BAD ART: The Iraq War Out
of Context
The Disassociated Press,
Taipei, November 7, 2006
By Eric Mader
"The logical result of Fascism is
the introduction of aesthetics into political life."
--Walter
Benjamin, 1936
I thought I'd seen the
headline of the year when I picked up the paper last Thursday:
Bush Tells
Iraqis that Patience has Limits
Sometimes a headline speaks
volumes. This one says more than
enough: the depressing ironies of the war, the blindness and arrogance of those
who led us into it, the complete disconnect between reality and White House
fantasy--they're all bound up in this seven-word title. Patience has limits indeed.
This week I'm hit by
another headline to be jotted down in our ever-burgeoning Compendium of
Orwellian Locutions. There again on the front page I read:
Iraq is a
"Work of Art in Progress," Says US General
Surely the only reason this
title made it front page is because our journalists, or some of them, retain a
sense of linguistic decency.
They're as offended by the general's art metaphor as you or I, and they
want to make clear again the sick depths to which our war rhetoric has
sunk. These journalists realize
the pass to which things have come: editorials are hardly necessary any more. To make the Bush administration and its
minions look like idiots, all you need do is report what they say.
The story under the
headline, reported in The Guardian,
reads in part:
A
US general in Baghdad called Iraq a "work of art" in progress on
Thursday in one of the most extraordinary attempts by the US military leadership
to put a positive spin on the worsening violence.

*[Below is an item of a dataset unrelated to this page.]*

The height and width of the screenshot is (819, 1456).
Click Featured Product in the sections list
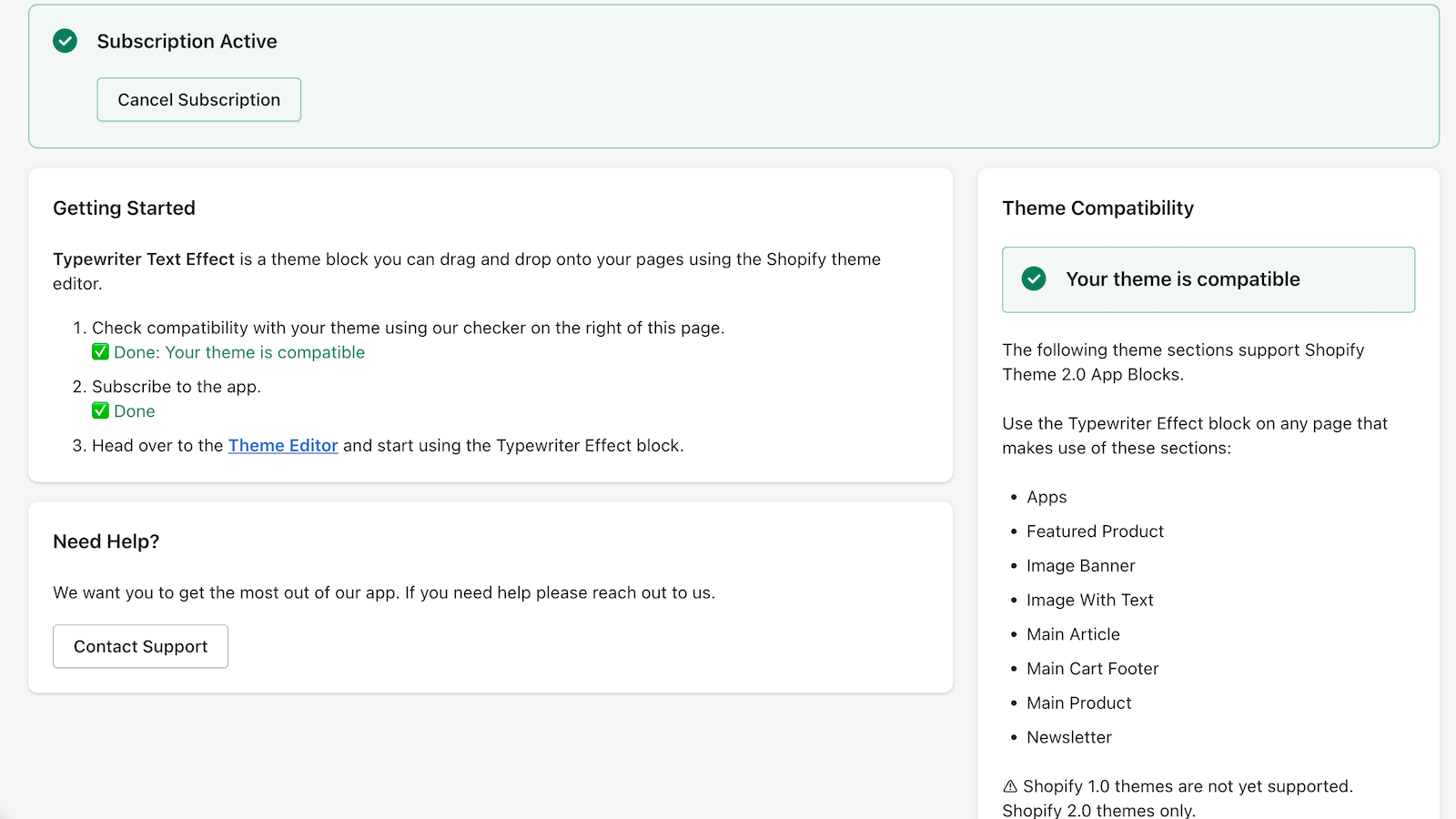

On a day in which 49 people were killed or found dead around the country, Major General William Caldwell, the chief military spokesman, argued that Iraq was in transition, a process that was "not always a pleasant thing to watch."
"Every
great work of art goes through messy phases while it is in transition. A lump
of clay can become a sculpture. Blobs of paint become paintings which
inspire," Caldwell told journalists in Baghdad's fortified green zone.
"The
final test of our efforts will not be the isolated incidents that you report
daily, but the country that the Iraqis build," he added.
Perceptions
of how the war is going have become a central factor in next Tuesday's
congressional elections, which could determine US President George W. Bush's
freedom of maneuver in his last two years in office.
Reading this I couldn't
help but recall the widely condemned remark on 9/11 by the German composer
Karlheinz Stockhausen. Before the
smoke had even cleared, the composer was recorded in the German press as
calling the WTC attacks "the greatest work of art ever."
In fact Stockhausen's
remarks were taken out of context and misconstrued by initial reports. The composer wasn't praising the 9/11
attacks as something to be emulated, but was rather trying to stress the
Luciferian intensity of those who carried them out. He was comparing the mental preparation of those who planned
the attacks to the mental preparation of artists. Such a comparison was careless and in bad taste, no doubt,
and Stockhausen's words were quickly reprinted and attacked in newspapers
around the world--the composer's unwanted fifteen seconds of global fame.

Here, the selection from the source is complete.